== TASK STATEMENT ==
Read through the listing and copy every line that contains the word "each".

== DATA PROVIDED ==
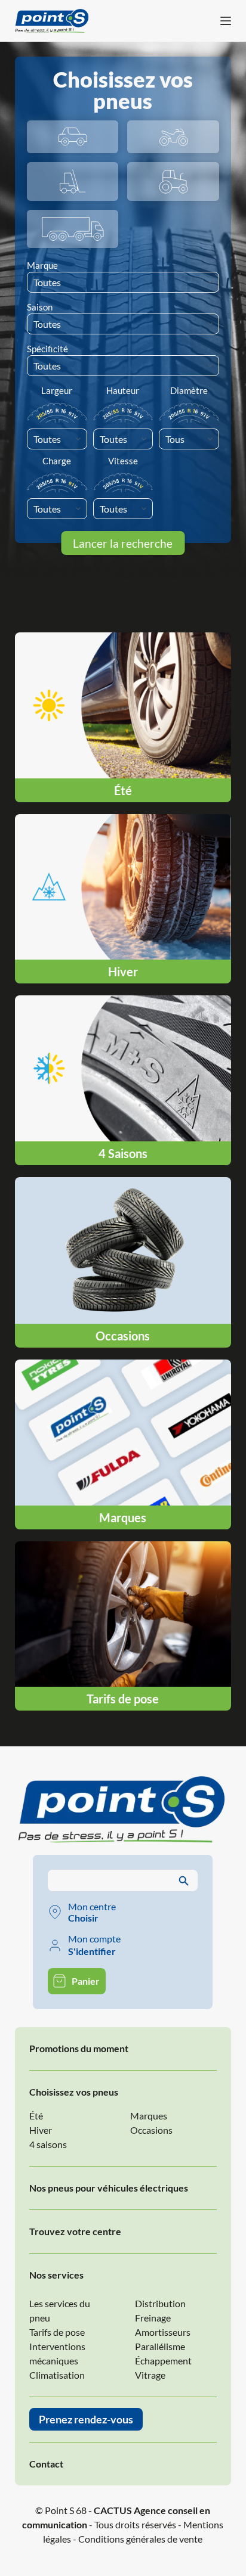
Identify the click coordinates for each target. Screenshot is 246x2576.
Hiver (40, 2130)
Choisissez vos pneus (73, 2091)
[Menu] (225, 20)
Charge (56, 460)
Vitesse (123, 460)
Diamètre (189, 390)
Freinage (153, 2317)
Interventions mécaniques (57, 2353)
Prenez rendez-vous (86, 2419)
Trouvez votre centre (75, 2231)
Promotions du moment (78, 2048)
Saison (40, 307)
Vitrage (150, 2375)
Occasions (151, 2130)
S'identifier (92, 1951)
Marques (148, 2115)
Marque (42, 265)
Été (36, 2115)
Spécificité (47, 348)
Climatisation (57, 2375)
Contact (46, 2463)
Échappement (163, 2360)
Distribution (160, 2303)
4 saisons (48, 2144)
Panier (86, 1981)
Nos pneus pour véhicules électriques (108, 2187)
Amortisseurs (162, 2332)
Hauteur (122, 390)
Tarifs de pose (57, 2332)
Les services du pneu (59, 2310)
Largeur (56, 390)
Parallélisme (160, 2346)
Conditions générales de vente (140, 2538)
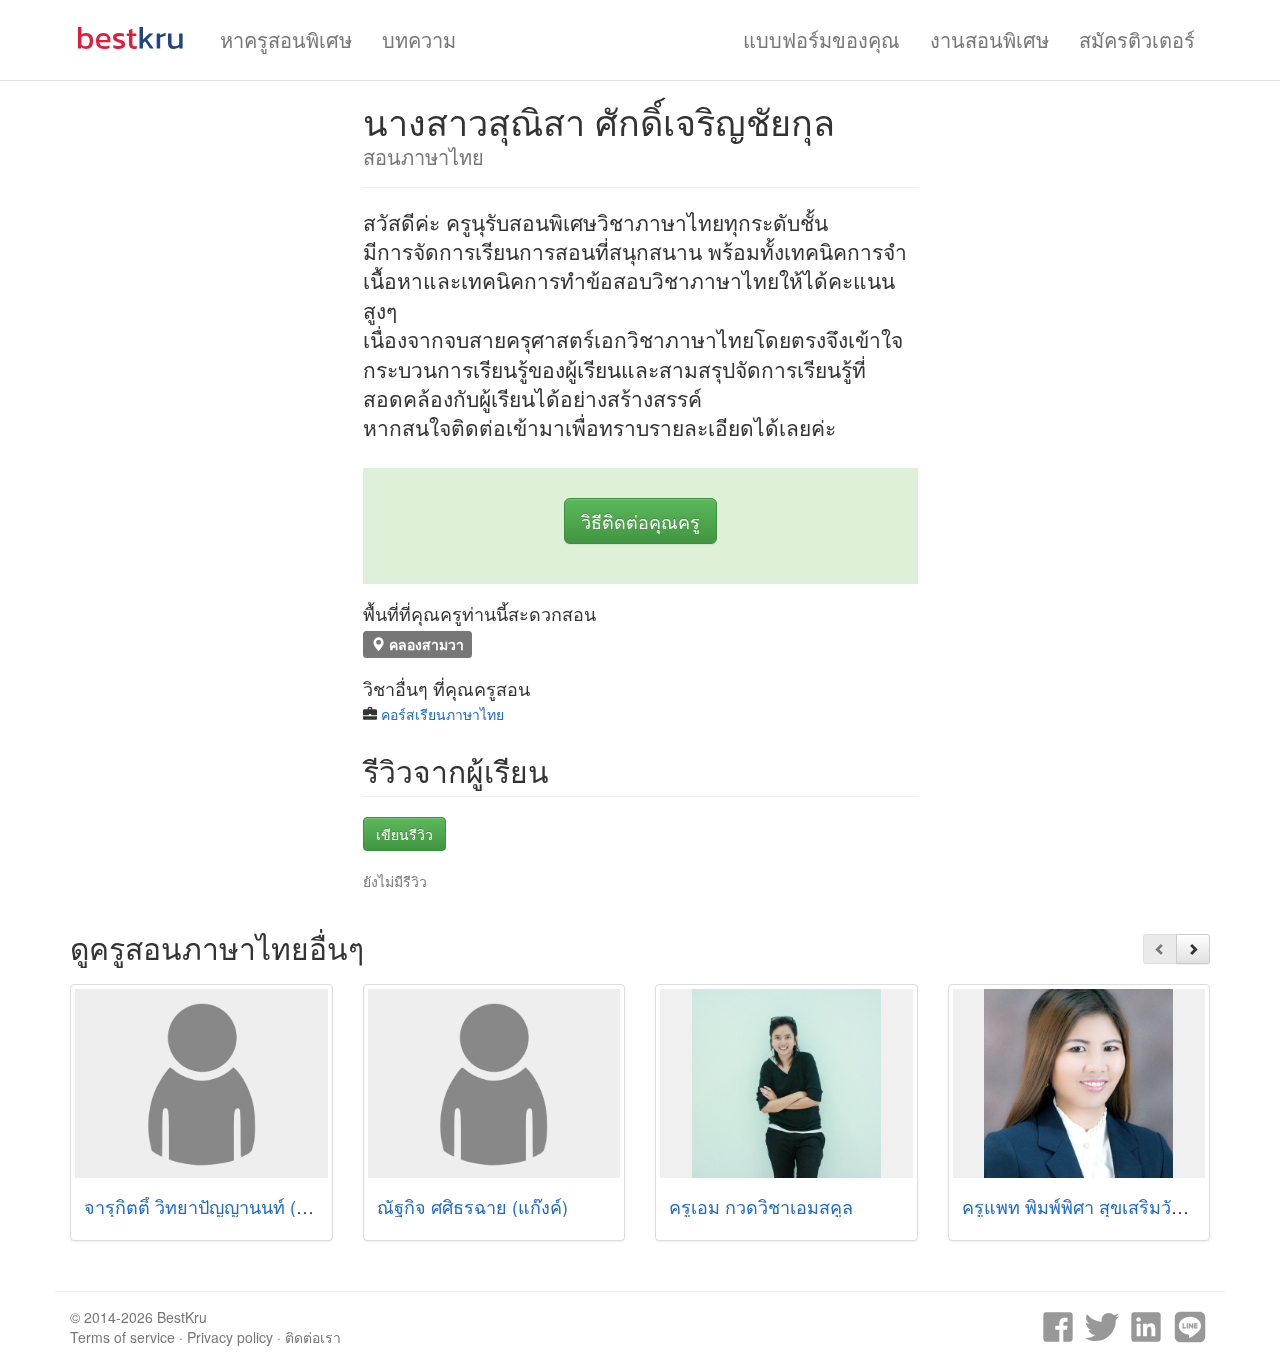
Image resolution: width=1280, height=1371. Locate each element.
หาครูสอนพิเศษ (286, 39)
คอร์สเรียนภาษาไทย (442, 714)
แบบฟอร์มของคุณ (821, 39)
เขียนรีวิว (404, 834)
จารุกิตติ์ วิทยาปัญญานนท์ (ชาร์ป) (214, 1206)
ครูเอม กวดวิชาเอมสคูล (761, 1206)
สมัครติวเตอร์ (1137, 39)
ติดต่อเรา (313, 1337)
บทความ (419, 39)
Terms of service (122, 1337)
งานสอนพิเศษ (989, 39)
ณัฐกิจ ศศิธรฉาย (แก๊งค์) (472, 1206)
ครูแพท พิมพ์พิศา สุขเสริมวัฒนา (1085, 1206)
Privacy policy (230, 1337)
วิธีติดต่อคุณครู (640, 521)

== ANSWER SECTION ==
Identify the click coordinates for each target. Screenshot is 246x2576.
Image resolution: width=1280, height=1371. Locate each element.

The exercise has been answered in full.